Introducción. Se trata de describir las características clínicas y variantes electrofisiológicas de los casos de síndrome de Guillain-Barré (SGB) durante la pandemia. Llevamos a cabo un análisis comparativo entre pacientes con SGB relacionado con el SARS-CoV-2 y sin antecedente del virus, y posteriormente realizamos una comparación con los casos de 2019.

Pacientes y métodos. Se llevó a cabo un estudio transversal de los pacientes con diagnóstico de SGB según los criterios de Asbury y Cornblath. Se recolectaron información clínica y variables paraclínicas. Definimos el SGB relacionado con el SARS-CoV-2 conforme a la descripción de Ellul et al. Se utilizaron los criterios de Hadden para la clasificación de las variantes electrofisiológicas. Por último, realizamos un análisis comparativo entre grupos.

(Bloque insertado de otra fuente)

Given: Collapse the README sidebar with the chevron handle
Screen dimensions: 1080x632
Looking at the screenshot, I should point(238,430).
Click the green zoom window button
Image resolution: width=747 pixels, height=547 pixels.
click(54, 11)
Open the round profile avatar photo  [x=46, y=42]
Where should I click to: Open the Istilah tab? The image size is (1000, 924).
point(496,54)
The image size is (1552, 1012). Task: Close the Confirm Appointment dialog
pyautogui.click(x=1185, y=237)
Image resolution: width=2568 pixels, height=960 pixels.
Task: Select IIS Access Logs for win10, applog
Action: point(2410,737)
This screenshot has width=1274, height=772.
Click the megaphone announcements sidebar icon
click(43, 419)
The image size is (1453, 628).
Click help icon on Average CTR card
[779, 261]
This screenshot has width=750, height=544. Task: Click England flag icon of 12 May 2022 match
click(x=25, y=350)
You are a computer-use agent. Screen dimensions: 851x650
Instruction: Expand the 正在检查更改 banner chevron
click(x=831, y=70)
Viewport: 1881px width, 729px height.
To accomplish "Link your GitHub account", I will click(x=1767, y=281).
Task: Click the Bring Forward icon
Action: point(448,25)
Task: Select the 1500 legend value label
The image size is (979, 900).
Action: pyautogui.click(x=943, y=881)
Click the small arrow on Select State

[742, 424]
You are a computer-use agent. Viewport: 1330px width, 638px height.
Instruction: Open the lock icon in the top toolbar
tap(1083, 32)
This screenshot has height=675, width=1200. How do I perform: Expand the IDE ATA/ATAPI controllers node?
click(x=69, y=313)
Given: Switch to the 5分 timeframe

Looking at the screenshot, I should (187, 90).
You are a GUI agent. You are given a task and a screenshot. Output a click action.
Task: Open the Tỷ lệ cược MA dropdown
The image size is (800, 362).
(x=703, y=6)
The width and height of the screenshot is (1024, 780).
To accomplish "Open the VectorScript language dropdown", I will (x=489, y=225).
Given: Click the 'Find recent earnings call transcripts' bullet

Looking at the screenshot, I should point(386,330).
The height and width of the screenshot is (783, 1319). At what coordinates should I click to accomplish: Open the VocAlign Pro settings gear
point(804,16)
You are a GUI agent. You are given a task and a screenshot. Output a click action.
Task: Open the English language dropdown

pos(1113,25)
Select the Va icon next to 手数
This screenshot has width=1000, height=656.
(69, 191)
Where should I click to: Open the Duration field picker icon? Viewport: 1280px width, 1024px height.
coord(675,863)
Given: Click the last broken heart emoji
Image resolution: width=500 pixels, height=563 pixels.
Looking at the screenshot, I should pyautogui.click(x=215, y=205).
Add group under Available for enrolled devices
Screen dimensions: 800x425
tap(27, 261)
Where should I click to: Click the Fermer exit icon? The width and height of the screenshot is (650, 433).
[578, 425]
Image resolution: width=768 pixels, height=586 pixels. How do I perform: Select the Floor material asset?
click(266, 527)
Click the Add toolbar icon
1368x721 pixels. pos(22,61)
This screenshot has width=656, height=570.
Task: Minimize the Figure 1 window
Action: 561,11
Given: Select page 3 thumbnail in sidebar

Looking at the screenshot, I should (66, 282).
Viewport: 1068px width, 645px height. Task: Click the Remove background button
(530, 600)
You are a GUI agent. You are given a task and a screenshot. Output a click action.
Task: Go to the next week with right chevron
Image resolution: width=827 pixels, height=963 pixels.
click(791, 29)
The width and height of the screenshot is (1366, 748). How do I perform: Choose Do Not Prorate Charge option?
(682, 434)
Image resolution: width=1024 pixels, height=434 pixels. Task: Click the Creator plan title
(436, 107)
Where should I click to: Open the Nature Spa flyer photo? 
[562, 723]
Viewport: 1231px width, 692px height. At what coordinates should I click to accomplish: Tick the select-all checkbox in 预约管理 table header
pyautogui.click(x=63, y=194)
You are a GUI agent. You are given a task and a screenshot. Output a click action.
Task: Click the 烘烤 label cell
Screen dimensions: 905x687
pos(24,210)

Resultados. Se diagnosticó a 42 pacientes con SGB en 2020, un 64,2% hombres, con una edad de 46 ± 17,4 años, un 42,8% con obesidad/sobrepeso, un 31% con historia de diarrea previa y un 14,2% con infección respiratoria previa. El 71,4% tuvo una puntuación en la Guillain-Barré Disability Score igual o mayor que 3 puntos y el 69% tenía afectados los nervios del cráneo. La variante electrofisiológica más común fue la polirradiculoneuropatía desmielinizante inflamatoria aguda (PDIA; 53,5%). Siete (16,6%) casos tuvieron relación con el SARS-CoV-2, cuatro hombres, con edad de 43,4 ± 13,4 años. Al realizar la comparación entre pacientes con SGB de 2020 frente a los de 2019, observamos un decremento en el antecedente de infección previa en 2020 (45,2 frente a 73,3%; p = 0,005) y un decremento específico en la historia de infección respiratoria (14,2 frente a 33,3%; p = 0,045), así como una mayor frecuencia de afectación de los nervios del cráneo y de disociación albuminocitológica.

Conclusiones. Las maniobras preventivas para la infección por el SARS-CoV-2 impactan directamente en la presentación de enfermedades postinfecciosas como el SGB. No observamos un incremento en los casos de SGB durante 2020. Asimismo, la variante de PDIA fue la más frecuente en nuestra población durante la pandemia de COVID-19.

Palabras clave. Infección por el SARS-CoV-2. Pandemia de COVID-19. PDIA. Presentación clínica. Síndrome de Guillain-Barré. Variante electrofisiológica.